** START OF DOCUMENT TEXT **

# avasms

avasms computes avas using a series of alternative options

## Syntax

• BestSol=avasms(y,X)example
• BestSol=avasms(y,X,Name,Value)example
• [BestSol,corMatrix]=avasms(___)example

## Description

This function applies avas with a series of options and produces the augmented star plot.

Below we list the five options giving an informative text description followed by the optional input arguments. We also give in parenthesis, the abbreviations used in the augmented star plot, where these are different.

- Robustness (rob).

- Remove effect of order of explanatory variables by regression (scail).

- Trapezoidal or rectangular rule for numerical integration in function ctsub (trapezoid).

- Ordering inclusion of the variables in the backfitting algorithm using $R^2$ values (orderR2).

- Initial robust transformation of the response (tyinitial).

We reduce the number of analyses for investigation by removing all those for which the residuals fail the Durbin-Watson and Jarque-Bera tests, at the 10 per cent level (two-sided for Durbin-Watson). Unlike the Durbin-Watson test, the Jarque-Bera test uses a combination of estimated skewness and kurtosis to test for distributional shape of the residuals.

** END OF DOCUMENT TEXT **
** START OF DATASET ROWS **

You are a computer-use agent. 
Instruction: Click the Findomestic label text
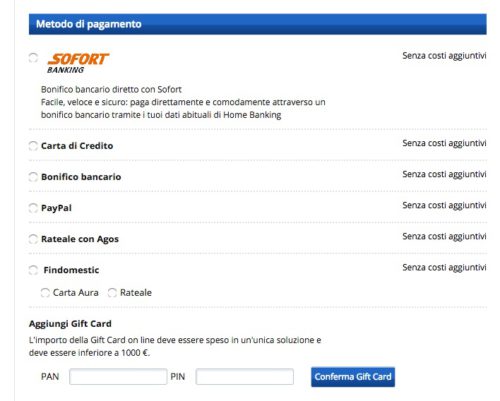coord(71,270)
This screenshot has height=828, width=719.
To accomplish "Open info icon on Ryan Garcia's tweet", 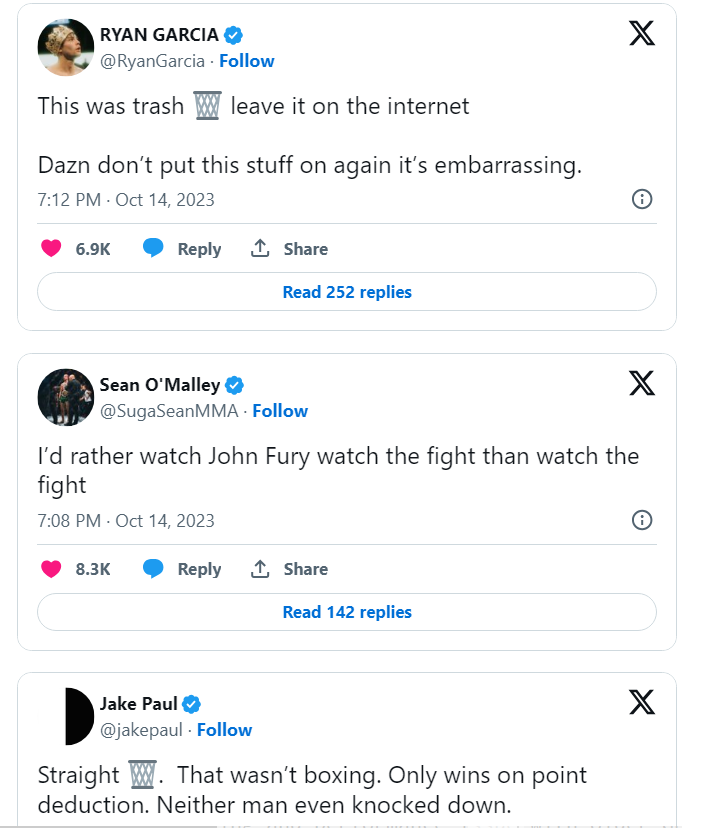I will 643,199.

** END OF DATASET ROWS **

** GIVEN REQUEST A **
In the avasms documentation, rewrite the passage that begins at "- Robustness (rob)." and ends after "the response (tyinitial).", swapping "backfitting algorithm" for "fitting procedure".
** GIVEN REQUEST B **
Using the avasms documentation, decide whether each statement agrees with it. (i) The function produces the augmented star plot. (ii) The residual tests are applied at the 5 per cent level. (iii) The Durbin-Watson test uses estimated skewness and kurtosis. For each, answer yes or no and quote the deciding words.

** REPLY A **
- Robustness (rob).

- Remove effect of order of explanatory variables by regression (scail).

- Trapezoidal or rectangular rule for numerical integration in function ctsub (trapezoid).

- Ordering inclusion of the variables in the fitting procedure using $R^2$ values (orderR2).

- Initial robust transformation of the response (tyinitial).

** REPLY B **
(i) Yes: "This function applies avas with a series of options and produces the augmented star plot."
(ii) No: "at the 10 per cent level (two-sided for Durbin-Watson)"
(iii) No: "Unlike the Durbin-Watson test, the Jarque-Bera test uses a combination of estimated skewness and kurtosis"